* _Exercise description_:
Rewrite the material from the line with "You are a computer-use agent. 700x506 pixels." to the line with "pos(566,439)", both included, as a Markdown table with the columns Row and Text, where Row numbers each line and Text holds it. Leave out blank lines.

··· Data shown

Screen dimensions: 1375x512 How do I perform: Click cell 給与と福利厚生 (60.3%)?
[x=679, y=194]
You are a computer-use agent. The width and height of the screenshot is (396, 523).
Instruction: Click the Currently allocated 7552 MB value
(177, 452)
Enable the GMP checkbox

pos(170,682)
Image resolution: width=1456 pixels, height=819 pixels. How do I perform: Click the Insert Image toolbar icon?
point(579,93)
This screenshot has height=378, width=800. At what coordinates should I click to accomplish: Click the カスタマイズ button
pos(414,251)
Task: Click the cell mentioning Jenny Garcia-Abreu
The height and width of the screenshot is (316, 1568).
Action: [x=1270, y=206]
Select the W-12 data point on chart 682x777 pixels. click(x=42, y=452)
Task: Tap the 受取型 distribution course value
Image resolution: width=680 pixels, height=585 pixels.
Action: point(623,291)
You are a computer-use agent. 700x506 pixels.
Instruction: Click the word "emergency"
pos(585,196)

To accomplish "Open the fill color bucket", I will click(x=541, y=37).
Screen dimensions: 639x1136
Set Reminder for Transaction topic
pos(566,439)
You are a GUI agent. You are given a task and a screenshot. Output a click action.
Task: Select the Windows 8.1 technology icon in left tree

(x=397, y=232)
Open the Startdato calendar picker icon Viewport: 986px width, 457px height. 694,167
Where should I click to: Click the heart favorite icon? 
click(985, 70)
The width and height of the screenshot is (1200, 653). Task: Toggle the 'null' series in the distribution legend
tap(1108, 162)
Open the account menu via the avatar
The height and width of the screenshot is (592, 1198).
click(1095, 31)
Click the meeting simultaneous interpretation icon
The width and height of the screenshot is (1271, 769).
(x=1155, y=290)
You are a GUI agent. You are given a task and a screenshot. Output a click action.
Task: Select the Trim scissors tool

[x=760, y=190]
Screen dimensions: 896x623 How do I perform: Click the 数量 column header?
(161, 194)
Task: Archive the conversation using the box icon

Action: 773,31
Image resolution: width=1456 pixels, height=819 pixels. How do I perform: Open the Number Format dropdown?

······

* _Task result_:
| Row | Text |
|---|---|
| 1 | You are a computer-use agent. 700x506 pixels. |
| 2 | Instruction: Click the word "emergency" |
| 3 | pos(585,196) |
| 4 | To accomplish "Open the fill color bucket", I will click(x=541, y=37). |
| 5 | Screen dimensions: 639x1136 |
| 6 | Set Reminder for Transaction topic |
| 7 | pos(566,439) |